Swine flu vaccine for pregnant women

By Miriam Falco
CNN Medical News managing editor

Last October, I blogged about why health officials say pregnant women need to get a flu shot. (Full Story) Reporting on the need to get vaccinated against the influenza virus is something medical reporters do every year. Why in October? Because that's when the vaccine is usually available and when flu season is right around the corner. Why pregnant women? Well, as I learned last year, if a pregnant woman gets the flu, it could lead to serious complications including pneumonia, dehydration and hospitalization. Because pregnancy changes a woman's immune system, she can get a lot sicker than women who aren't pregnant. She can even die from it.

What was even more alarming was learning that the flu can also lead to preterm labor and fetal demise, according to one of the top flu experts at the Centers for Disease Control and Prevention, Dr. Carolyn Bridges. The CDC also found that less than 14 percent of pregnant women between the ages of 18 and 44 actually got a flu shot during the 2006-2007 flu season. I was pregnant last October. After speaking to health officials and several moms who had experienced the flu and told me they’d never been so sick before, I decided that for me, avoiding the risks to me and my unborn child was worth getting a flu shot. Apparently it worked because I didn't get sick.

But now it's August, not October. So why are we thinking about the flu already? Because of the new strain, H1N1. Health officials are now saying that pregnant women not only need to get a seasonal flu shot, but they also should be vaccinated against this new, 2009 H1N1 pandemic flu, better known as the "swine flu" (even though pigs have nothing to do with it) - once the vaccine has been tested and deemed safe.

Last week, the CDC's point person for this new strain of flu virus, Dr. Anne Schuchat, told reporters that pregnant women are “disproportionately” affected by this virus and that they have a fourfold increase of being hospitalized compared with the general population.
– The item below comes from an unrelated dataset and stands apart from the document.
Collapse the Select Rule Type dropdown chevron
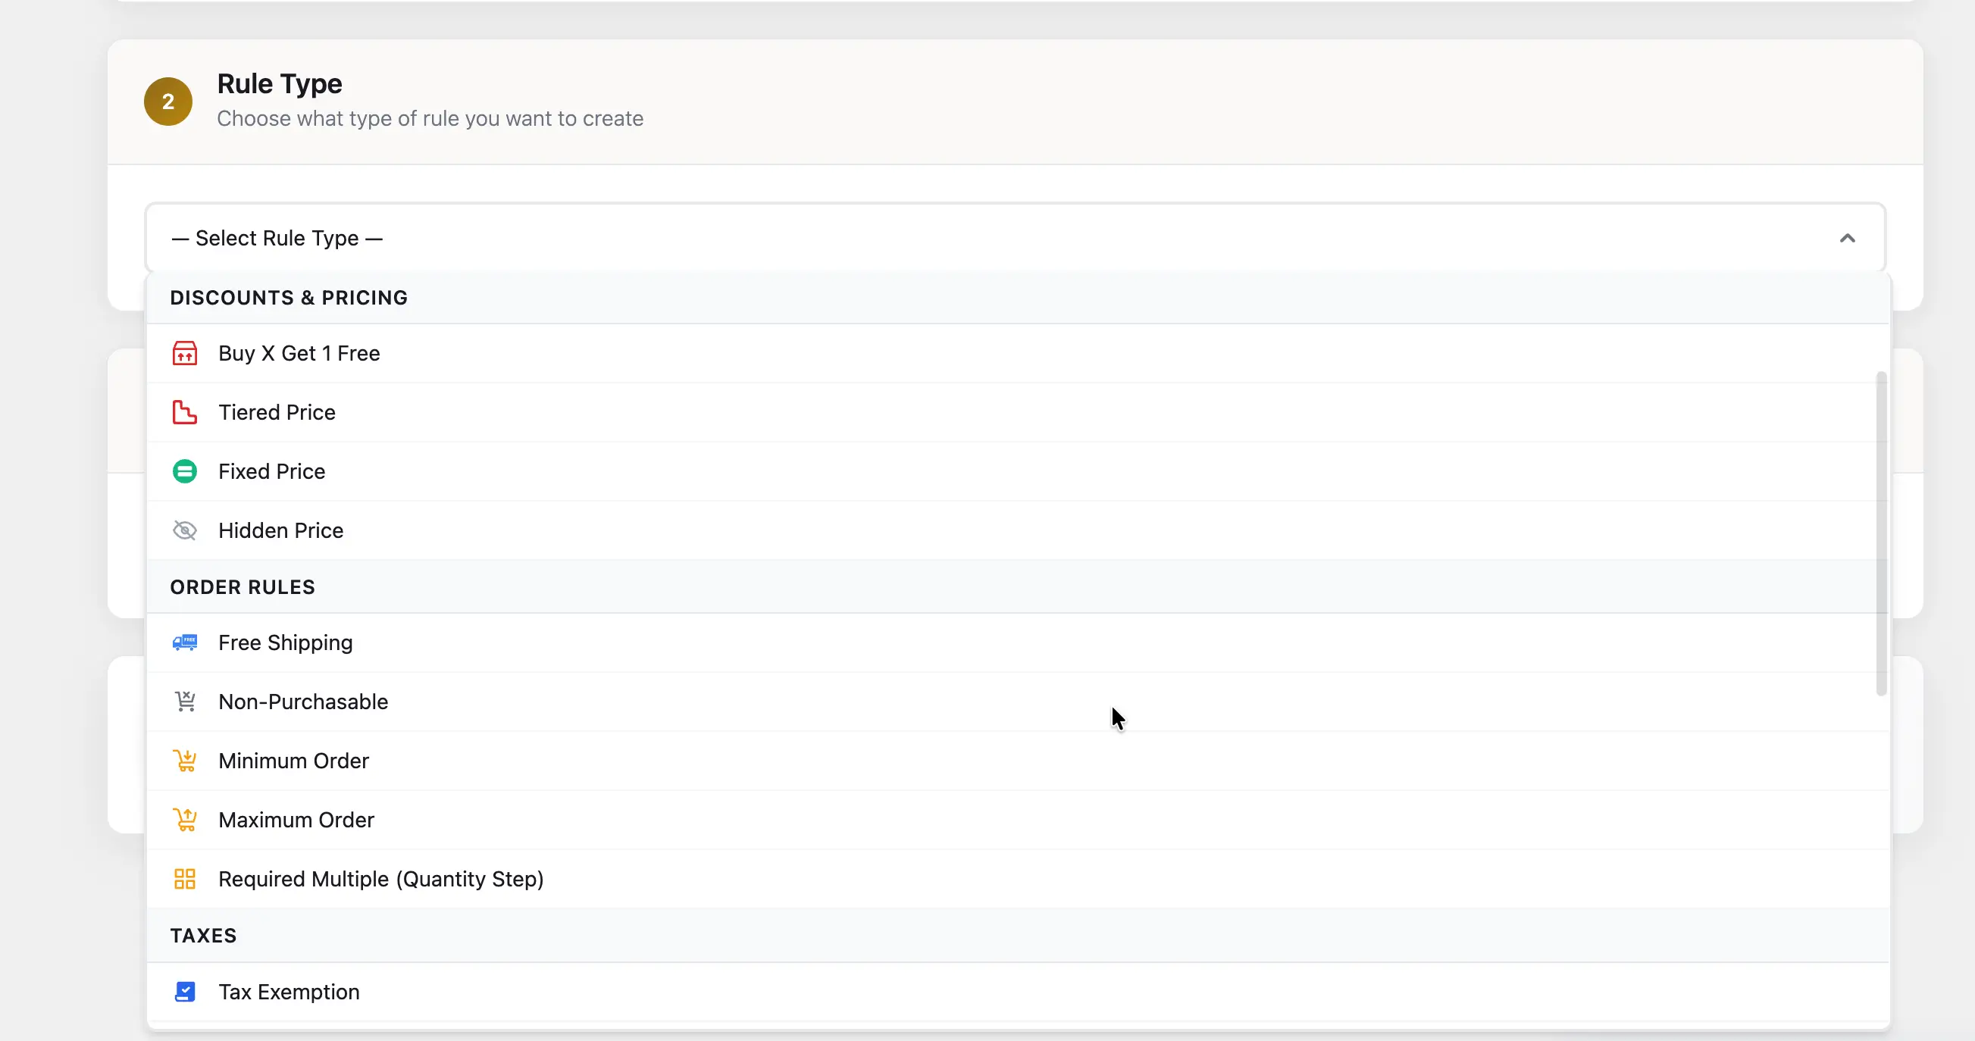Viewport: 1975px width, 1041px height. point(1847,238)
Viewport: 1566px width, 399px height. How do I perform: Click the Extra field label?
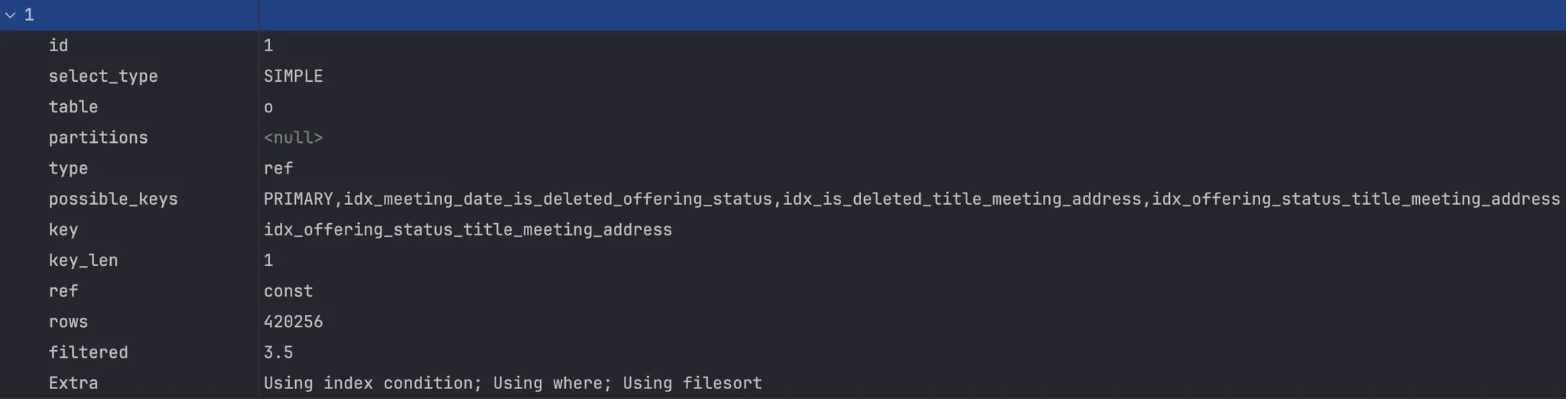coord(73,383)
The H1N1 virus is causing worse complications and severe infections in pregnant women, Schuchat said.

A study published in the medical journal The Lancet found that pregnant women are more likely to die from this virus and that vaccinating them is one important step to prevent such serious complications.

Health officials told reporters this week that once the H1N1 vaccine is proven safe and becomes available, those in the high priority groups will have to get two H1N1 flu shots – three weeks apart, in order to get full immunity. Those high priority groups include not only pregnant women, but also household contacts of children under 6 months of age (because those children can't get the vaccine); children and young adults age 6 months to 24 years; health care workers and emergency medical personnel; and non-elderly adults with pre-existing medical conditions. It will take two weeks after the second flu shot to build up to full immunity, which means the whole process to protect yourself from H1N1 takes a total of five weeks. Since this new flu vaccine isn't expected to roll out until mid-October, health officials don't expect the population to be protected until the end of December.

Given the experience earlier this spring, where swine flu rapidly spread in some schools and colleges and other places with lots of people in close quarters, health officials are bracing for a big uptick in people getting sick as the regular flu and the new H1N1 flu viruses spread during the cold weather months.

So this year, I once again am pondering what to do. This time it's a lot more difficult because come October, my little son will be just old enough to fall into the priority "six months to 24 years-old" category. Should he get two brand new flu shots plus a seasonal flu shot? It's not an easy decision. Fortunately, I still have a little time to think this over.

How about you? Are you pregnant? Will you get seasonal and H1N1 flu shots when available? Are you a parent of a newborn or infant and are you planning vaccinations for yourself or your child?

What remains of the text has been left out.